We found that higher parity was associated with lower serum levels of all eight examined PFAS. Such findings are similar with what others have reported. Fei, McLaughlin [23] reported that PFOS and PFOA levels in maternal plasma were significantly negatively associated with parity. Ode, Rylander [21] reported multiparous women had significantly lower PFOA concentrations than primiparous women, and Washino, Saijo [24] reported serum concentrations of PFOS and PFOA decreased with increasing parity. Because PFAS are persistent compounds, presumably with increasing age, the concentration of PAAs in the body should be higher due to bioaccumulation. We found such a positive association to the women’s age for PFUnDA and PFDoDA, while we found a negative association PFOA. Elimination through breast milk is believed to be involved in this association, therefore postnatal exposure by breastfeeding should be a concern [25, 26].

We further found that a diet with a higher fish intake was associated with serum levels of PFNA, PFDA, PFUnDA, PFDoDA, and PFOS. Fish consumption has been identified as a source for human PFOS exposure in several other studies [2, 27–29]. In Sweden, Berger, Glynn [30] analyzed muscle tissue from edible fish species caught in Lake Vättern and in the Baltic Sea, PFOS intake was strongly dependent on individual fish consumption.

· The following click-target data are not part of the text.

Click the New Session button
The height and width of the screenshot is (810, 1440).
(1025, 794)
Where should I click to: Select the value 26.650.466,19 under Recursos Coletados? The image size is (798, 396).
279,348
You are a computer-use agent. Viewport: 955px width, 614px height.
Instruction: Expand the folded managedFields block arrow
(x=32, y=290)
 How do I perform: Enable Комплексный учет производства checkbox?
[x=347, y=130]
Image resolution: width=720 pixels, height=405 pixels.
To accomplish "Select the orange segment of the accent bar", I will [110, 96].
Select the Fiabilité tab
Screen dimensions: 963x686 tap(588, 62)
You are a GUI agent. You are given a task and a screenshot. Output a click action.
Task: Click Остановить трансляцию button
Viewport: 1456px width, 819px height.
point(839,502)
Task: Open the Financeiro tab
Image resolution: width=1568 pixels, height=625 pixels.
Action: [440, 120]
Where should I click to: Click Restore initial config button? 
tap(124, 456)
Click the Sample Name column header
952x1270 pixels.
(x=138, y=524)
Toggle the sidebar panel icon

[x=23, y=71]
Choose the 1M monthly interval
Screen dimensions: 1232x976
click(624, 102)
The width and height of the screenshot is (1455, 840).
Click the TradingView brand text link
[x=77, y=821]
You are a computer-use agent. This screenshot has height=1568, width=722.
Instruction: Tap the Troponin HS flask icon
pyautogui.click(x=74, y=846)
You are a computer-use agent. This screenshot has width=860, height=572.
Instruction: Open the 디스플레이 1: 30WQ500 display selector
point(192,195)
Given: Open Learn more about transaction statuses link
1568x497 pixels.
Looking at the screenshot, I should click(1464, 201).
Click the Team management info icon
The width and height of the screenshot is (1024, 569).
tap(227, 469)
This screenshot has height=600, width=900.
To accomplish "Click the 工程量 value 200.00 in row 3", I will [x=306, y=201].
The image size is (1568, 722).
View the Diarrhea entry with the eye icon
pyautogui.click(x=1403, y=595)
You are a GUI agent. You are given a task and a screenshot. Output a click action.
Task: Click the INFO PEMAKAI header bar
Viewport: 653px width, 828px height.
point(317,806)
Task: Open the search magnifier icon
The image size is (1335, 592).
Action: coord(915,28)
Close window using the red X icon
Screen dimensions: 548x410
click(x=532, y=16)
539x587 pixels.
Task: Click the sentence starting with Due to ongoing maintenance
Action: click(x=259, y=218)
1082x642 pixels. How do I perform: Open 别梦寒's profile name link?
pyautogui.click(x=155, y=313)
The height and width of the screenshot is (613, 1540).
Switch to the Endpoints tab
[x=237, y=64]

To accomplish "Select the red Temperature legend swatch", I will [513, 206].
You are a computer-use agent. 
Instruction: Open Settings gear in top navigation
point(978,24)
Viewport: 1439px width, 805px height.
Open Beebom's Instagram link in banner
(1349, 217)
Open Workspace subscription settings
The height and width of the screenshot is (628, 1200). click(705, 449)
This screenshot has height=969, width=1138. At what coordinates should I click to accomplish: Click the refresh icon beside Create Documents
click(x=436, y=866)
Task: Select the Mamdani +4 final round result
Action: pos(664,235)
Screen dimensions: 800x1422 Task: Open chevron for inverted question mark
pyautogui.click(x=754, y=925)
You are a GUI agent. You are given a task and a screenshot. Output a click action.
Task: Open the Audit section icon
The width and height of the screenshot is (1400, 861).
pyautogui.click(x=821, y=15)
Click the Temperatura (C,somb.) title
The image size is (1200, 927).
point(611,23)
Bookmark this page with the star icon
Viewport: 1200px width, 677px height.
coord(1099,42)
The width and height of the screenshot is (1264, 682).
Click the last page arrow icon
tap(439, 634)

In SELMA, women who smoke during pregnancy had lower PFAS (PFDA, PFUnDA, and PFDoDA) and higher PFHxS serum level in the smokers than the non-smokers. In agreement with our study, Cho, Lam [31] reported that PFHxS was higher in the Korean population of smokers. Bjerregaard-Olesen, Bach [32] indicated that Danish women who smoked during pregnancy had lower levels of all the PFAS, including PFDA, PFUnDA, and PFHxS, compared to the women who did not smoke during pregnancy. The same correlations were not found in other studies [21, 33].

Conclusions

Six out of eight examined PFAS (PFNA, PFDA, PFHxS, PFUnDA, PFOA, and PFOS) were detected in more than 99% of 1,616 pregnant women in Sweden during the period 2007 to 2010. Women who had given birth to more children had lower levels of PFAS in serum for all the eight studied compounds. PFUnDA and PFDoDA serum levels were found to be higher in older mother, but lower in women who were smokers. Finally, we could find significant associations between fish intake in the family and serum levels of PFDA, PFUnDA, PFDoDA, and PFOS.